Keywords: offline reinforcement learning, meta reinforcement learning, variational modelling, meta exploration, robot learning
TL;DR: We train a model to do meta-reinforcement learning using offline datasets for training and online exploration in a realistic robot setting
Abstract: Reinforcement learning is difficult to apply to real world problems due to high sample complexity, the need to adapt to frequent distribution shifts and the complexities of learning from high-dimensional inputs, such as images. Over the last several years, meta-learning has emerged as a promising approach to tackle these problems by explicitly training an agent to quickly adapt to new tasks. However, such methods still require huge amounts of data during training and are difficult to optimize in high-dimensional domains. One potential solution is to consider offline or batch meta-reinforcement learning (RL) - learning from existing datasets without additional environment interactions during training. In this work we develop the first offline model-based meta-RL algorithm that operates from images in tasks with sparse rewards.
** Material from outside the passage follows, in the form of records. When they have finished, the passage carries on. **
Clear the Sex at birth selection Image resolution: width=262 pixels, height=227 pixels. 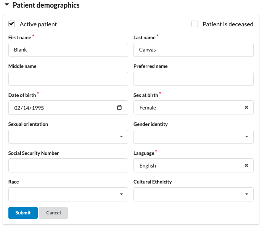(246, 108)
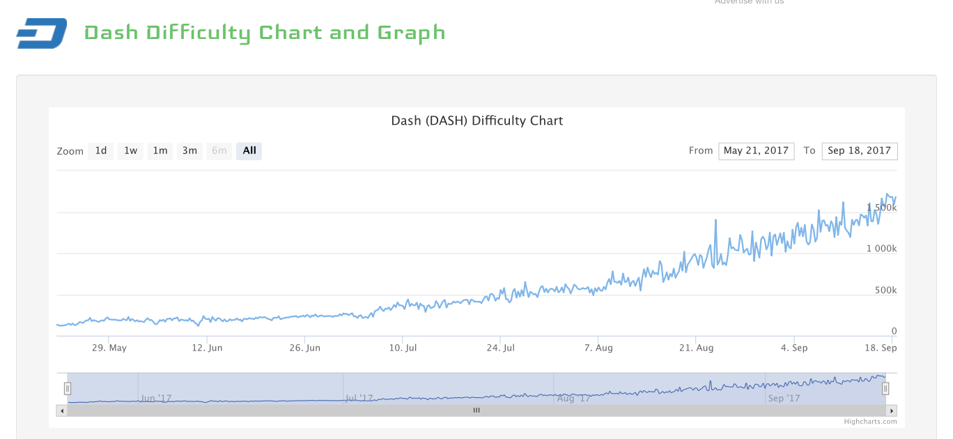Zoom chart to 1m range
The image size is (953, 439).
pos(160,151)
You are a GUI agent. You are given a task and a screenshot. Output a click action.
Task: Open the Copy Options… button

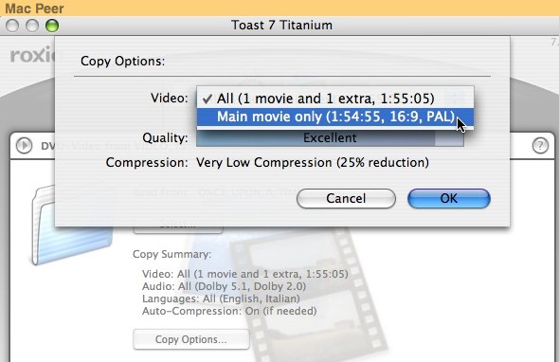tap(191, 339)
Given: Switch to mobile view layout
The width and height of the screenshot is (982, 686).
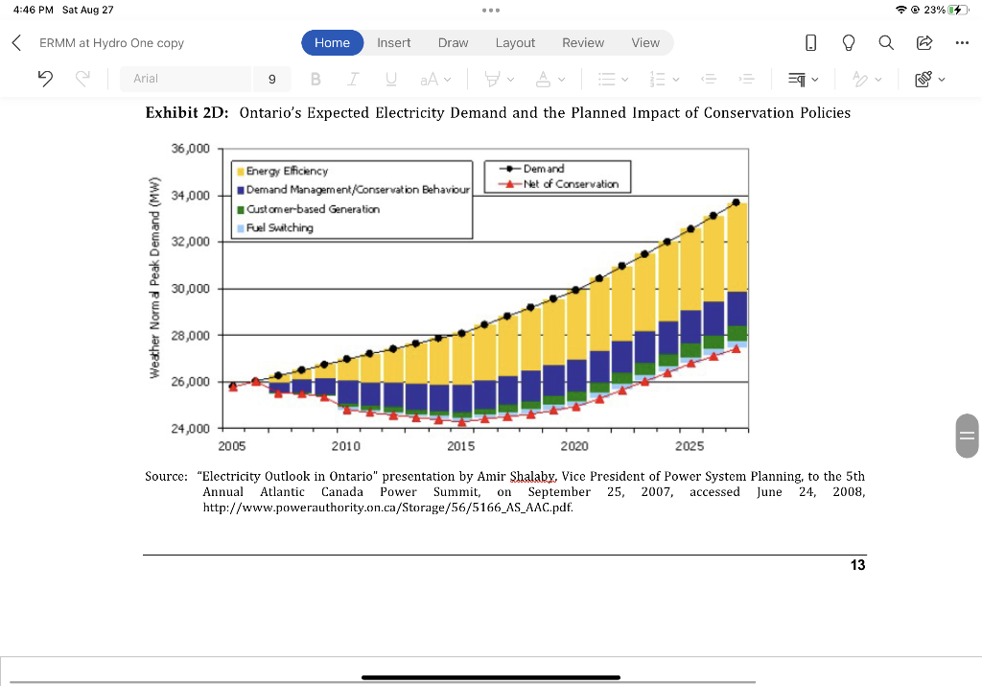Looking at the screenshot, I should click(x=810, y=42).
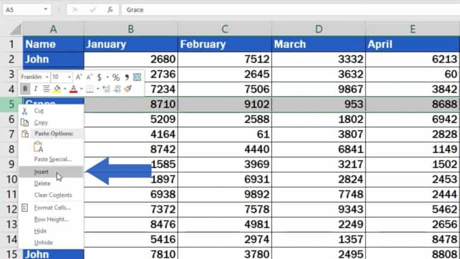Apply Percent Style formatting

[x=116, y=77]
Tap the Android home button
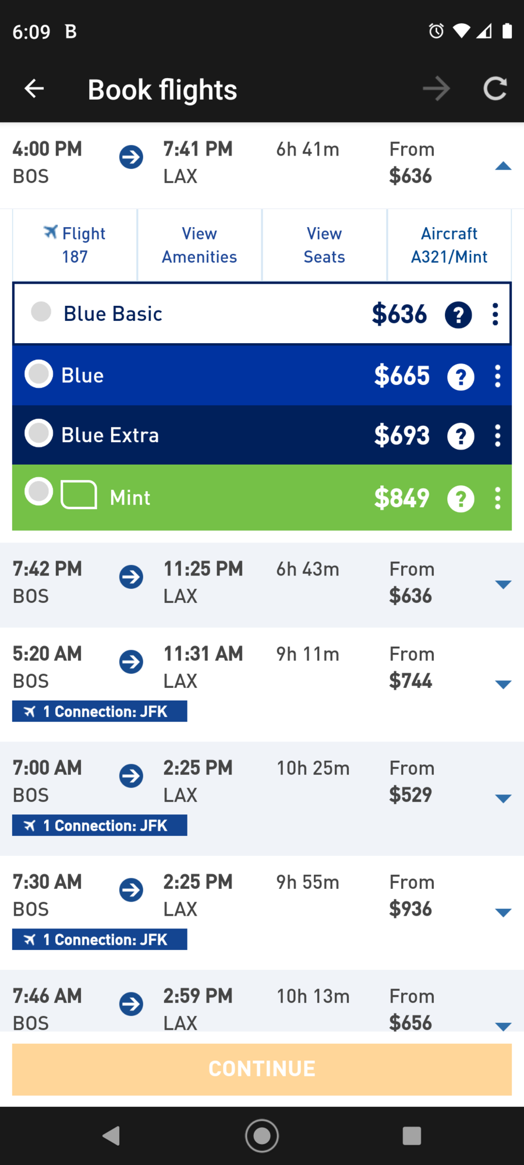Screen dimensions: 524x1165 pos(262,1135)
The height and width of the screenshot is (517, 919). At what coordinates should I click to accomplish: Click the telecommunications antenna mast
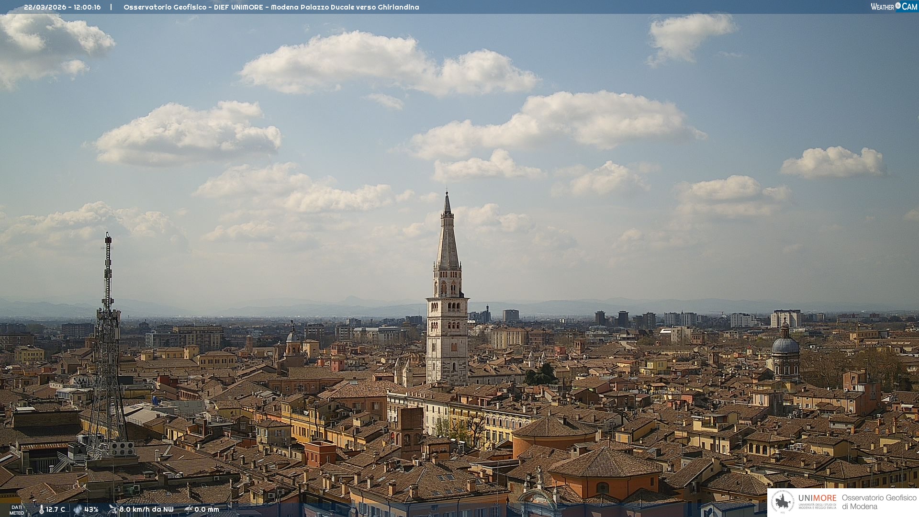107,335
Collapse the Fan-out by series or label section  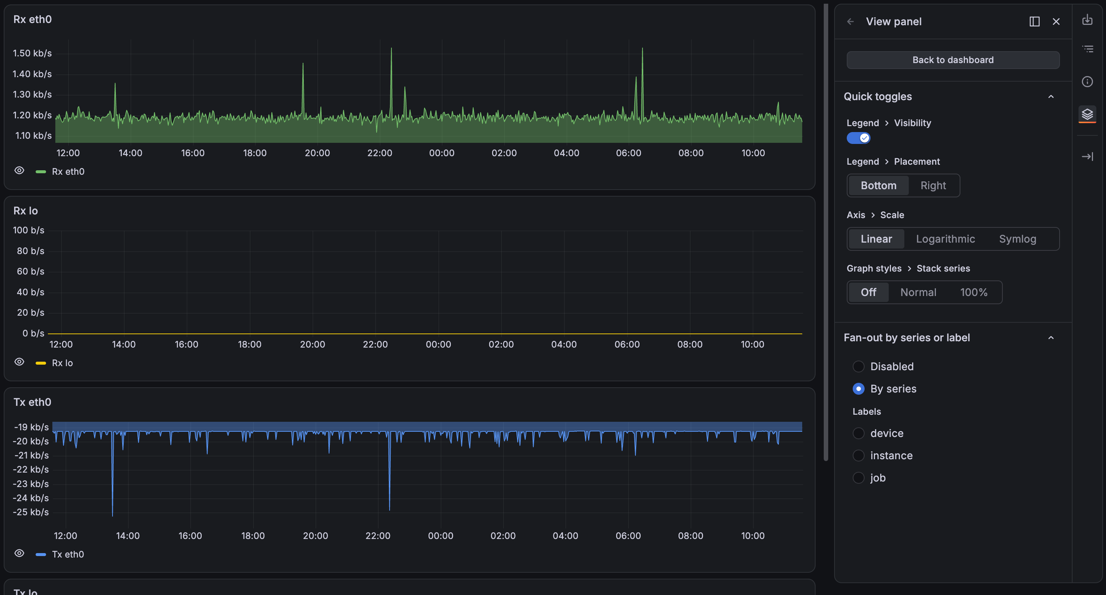click(1051, 338)
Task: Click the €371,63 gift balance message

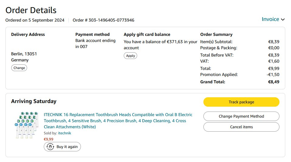Action: coord(160,45)
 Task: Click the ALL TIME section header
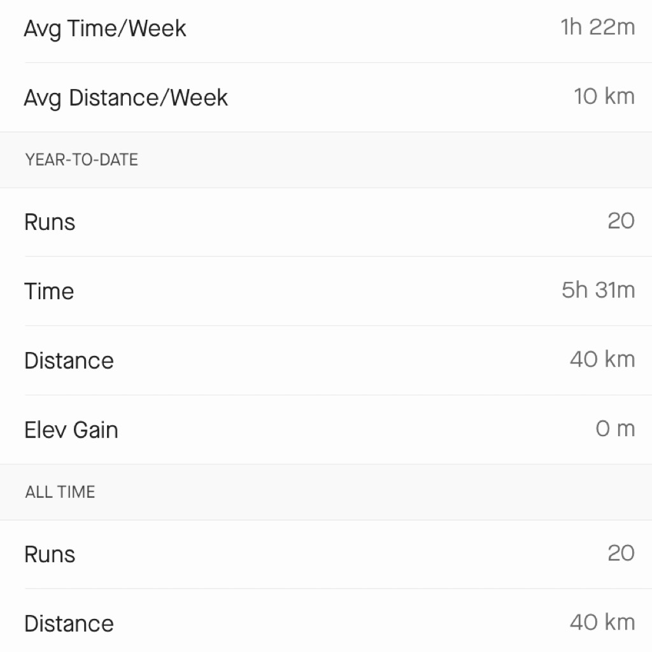[60, 492]
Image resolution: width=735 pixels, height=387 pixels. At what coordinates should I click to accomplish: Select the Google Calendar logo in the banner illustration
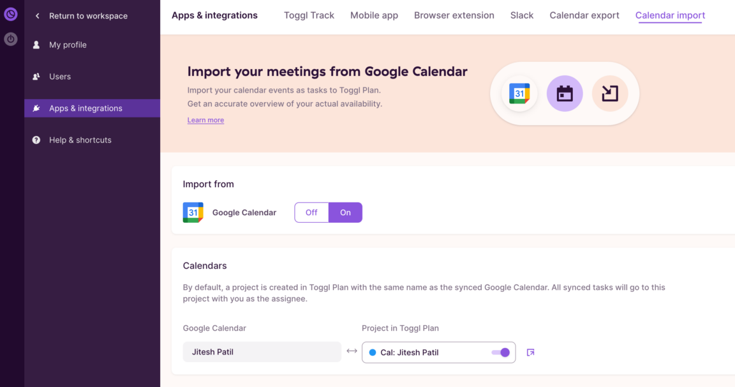coord(519,93)
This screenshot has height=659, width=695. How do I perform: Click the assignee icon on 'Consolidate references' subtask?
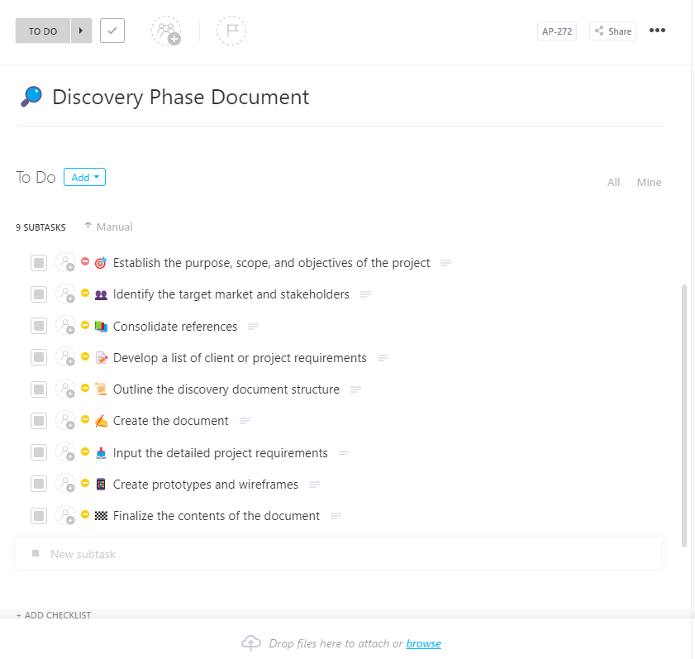(x=65, y=326)
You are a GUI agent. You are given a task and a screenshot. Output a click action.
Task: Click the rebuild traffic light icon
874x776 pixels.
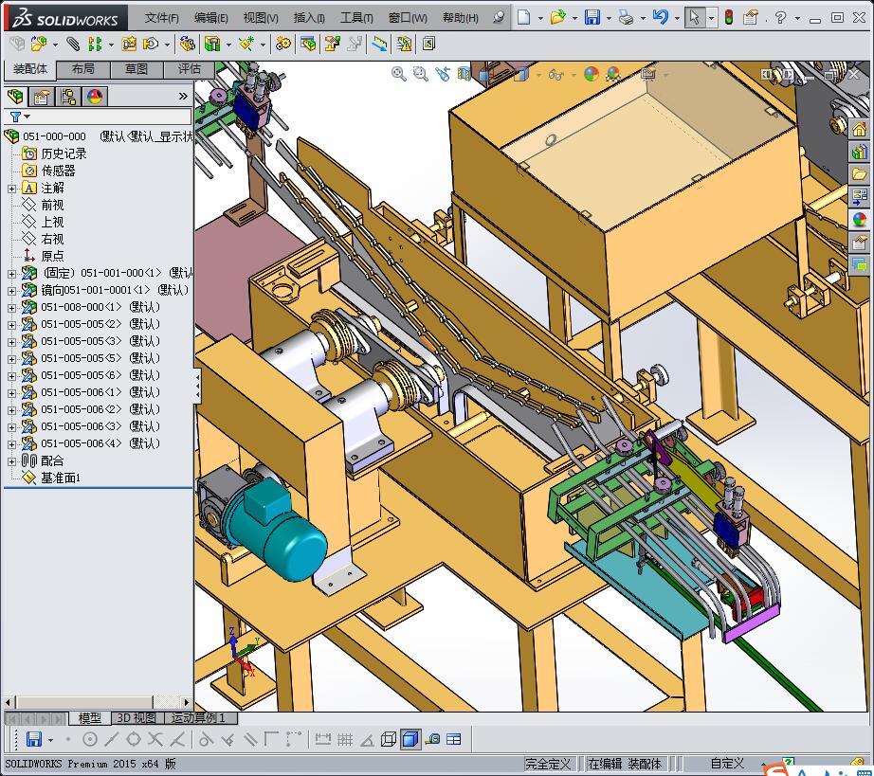(728, 17)
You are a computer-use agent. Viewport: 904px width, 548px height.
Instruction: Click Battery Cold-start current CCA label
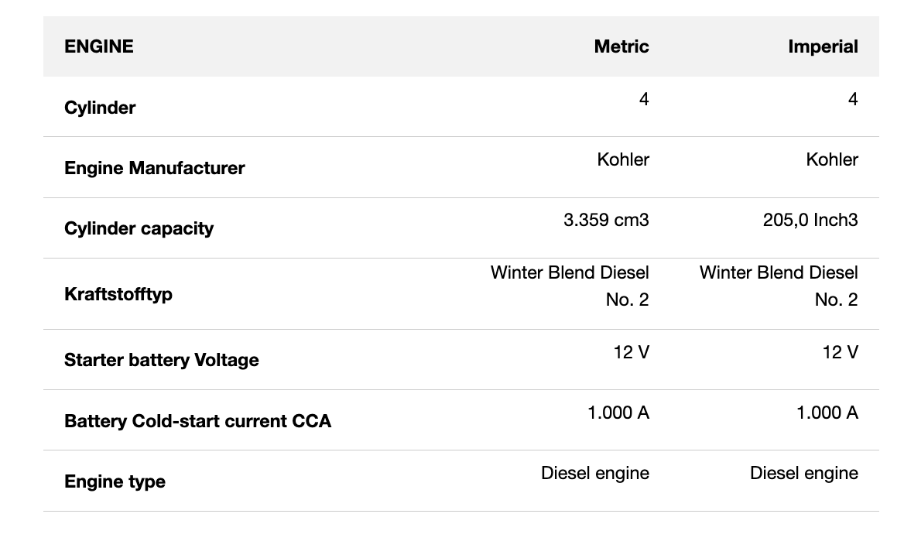point(197,421)
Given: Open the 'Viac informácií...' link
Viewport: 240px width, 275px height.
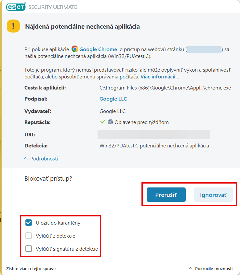Looking at the screenshot, I should pyautogui.click(x=160, y=77).
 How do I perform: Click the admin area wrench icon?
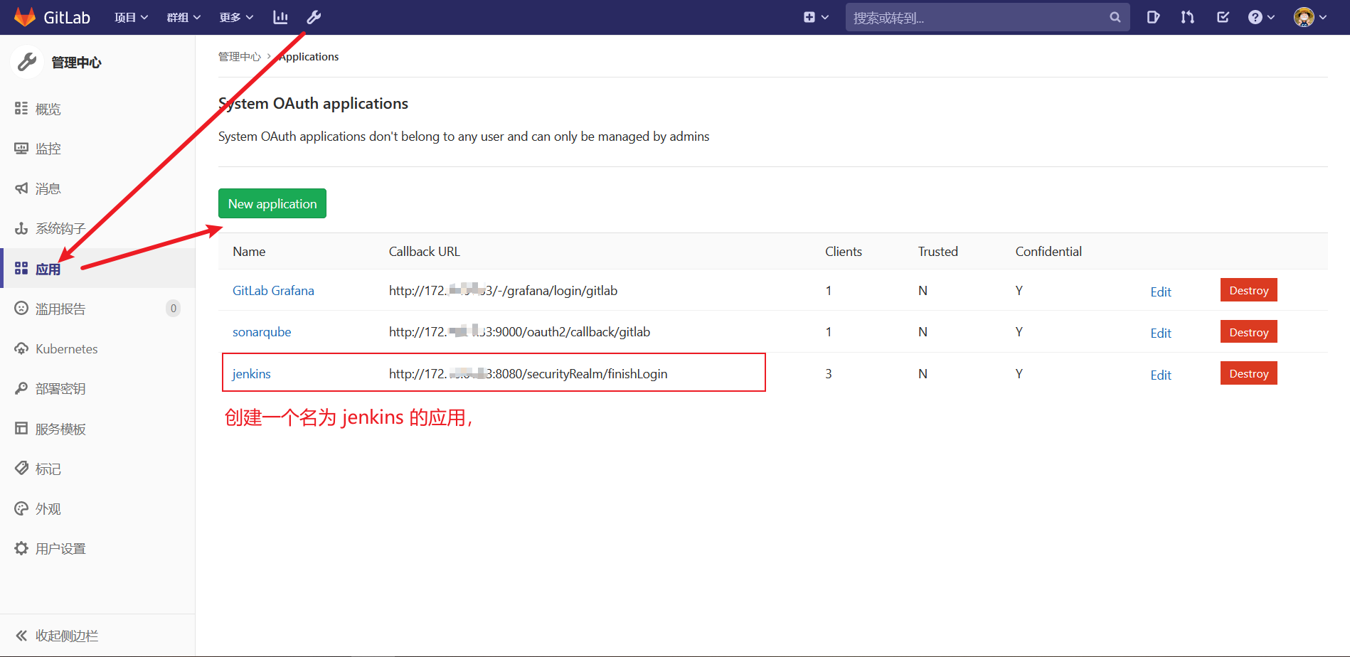[x=314, y=17]
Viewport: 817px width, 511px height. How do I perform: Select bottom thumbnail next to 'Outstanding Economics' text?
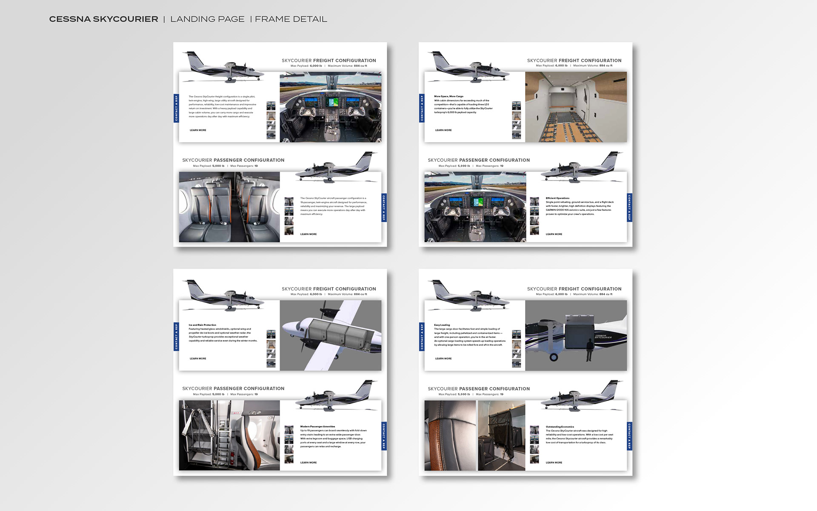534,459
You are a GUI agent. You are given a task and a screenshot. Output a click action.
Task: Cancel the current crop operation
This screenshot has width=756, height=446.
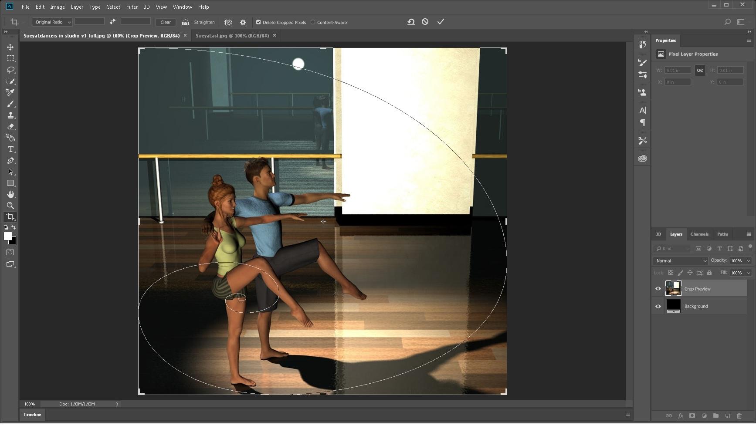click(x=425, y=22)
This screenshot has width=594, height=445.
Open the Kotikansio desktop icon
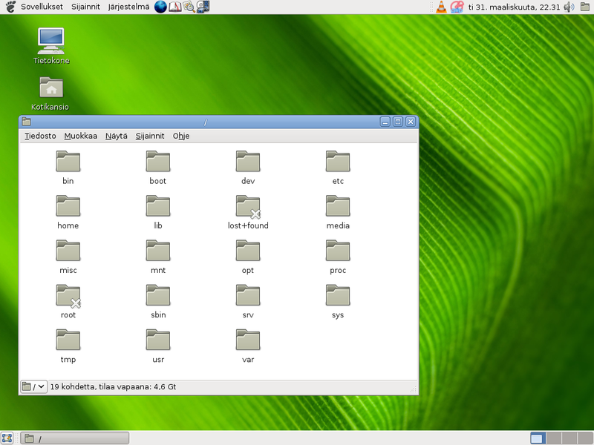[50, 88]
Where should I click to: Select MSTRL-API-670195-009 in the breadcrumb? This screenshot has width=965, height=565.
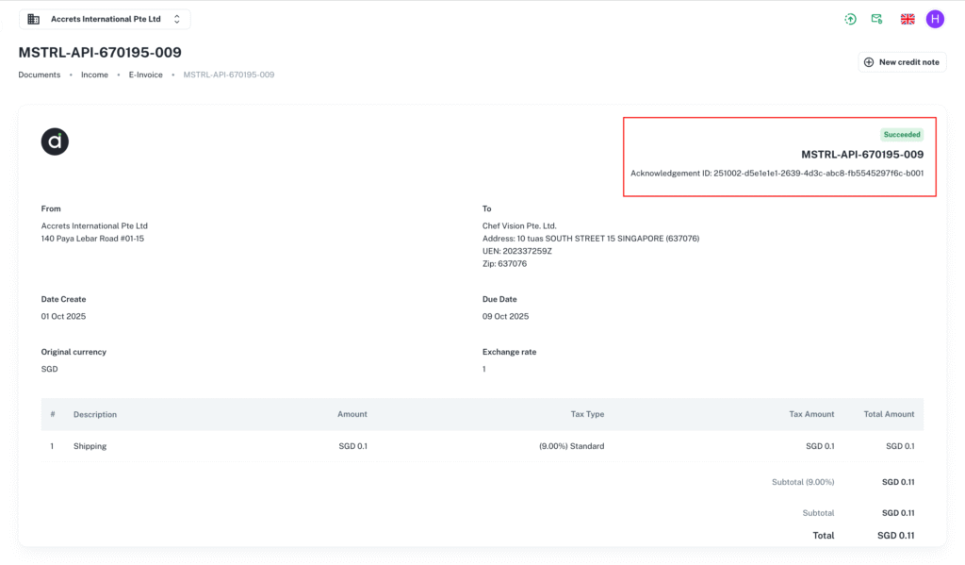tap(227, 74)

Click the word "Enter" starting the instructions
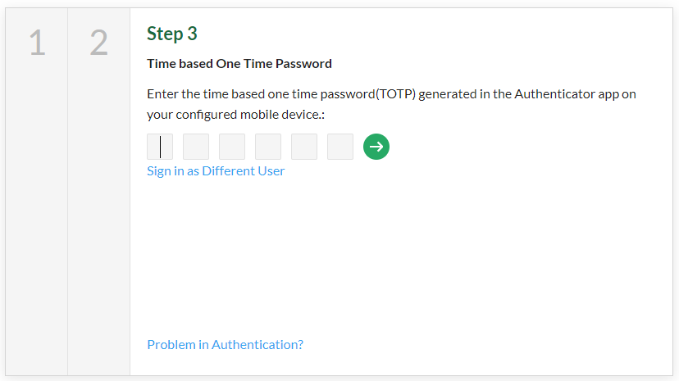pyautogui.click(x=163, y=93)
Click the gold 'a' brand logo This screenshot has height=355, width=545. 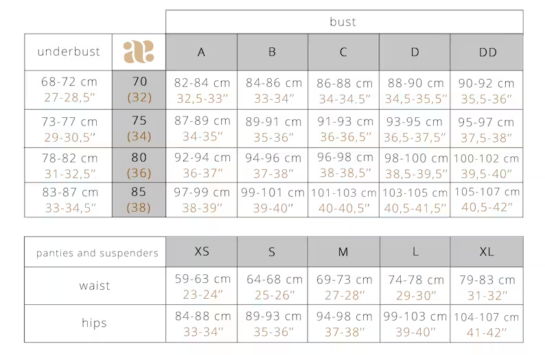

Our approach has three main components: a novel strategy to construct meta-exploration trajectories from offline data, which allows agents to learn meaningful meta-test time task inference strategy; representation learning via variational filtering and latent conservative model-free policy optimization. We show that our method completely solves a realistic meta-learning task involving robot manipulation, while naive combinations of previous approaches fail.